Floodwaters from the bloated Mississippi River and its tributaries spilled across farm fields, cut off churches, washed over roads and forced people from their homes in the poverty-stricken Delta region.
Hundreds have left their homes in the Delta in the past several days as the water rose toward some of the highest levels on record.
The flood crest is expected to push all the way through the Delta by late next week.
Officials in the town, which has no local newspaper or TV stations, tried to reassure residents that they were doing what they could to shore up the levee would warn people if they needed to leave.

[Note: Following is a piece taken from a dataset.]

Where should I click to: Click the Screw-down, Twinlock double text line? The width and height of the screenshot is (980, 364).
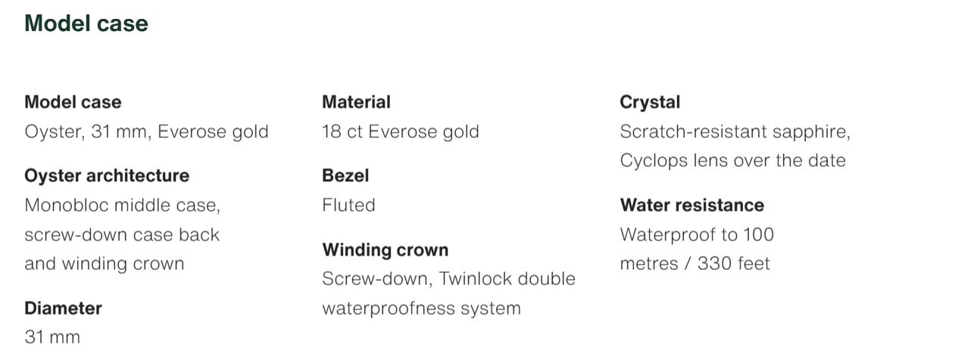[448, 278]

Mississippi governor Haley Barbour urged people to get out if they thought there was even a chance their homes would flood. He said there was no reason to believe a levee on the Yazoo River would fail, but if it did 32m of water would flow over small towns.
“More than anything else, save your life and don’t put at risk other people who might have to come in and save your lives,” he said.
Last night US president Barack Obama signed a disaster declaration for 14 counties in Mississippi because of the flooding. Housing and home repairs will be covered and low-interest loans to cover uninsured damage will be available.
The Mississippi Delta, with a population of about 465,000, is a leaf-shaped expanse of rich soil between the Mississippi and Yazoo Rivers, extending about 322km from Memphis, Tennessee to Vicksburg, Mississippi.
Swollen by weeks of heavy rain and snowmelt, the Mississippi has been breaking high-water records that have stood since the 1920s and 30s.
It is projected to crest at Vicksburg on May 19 and shatter the mark set there during the cataclysmic Great Flood of 1927. The crest is expected to reach New Orleans on May 23.
Even after the peak passes, water levels will remain high for weeks and it could take months for flooded homes to dry out.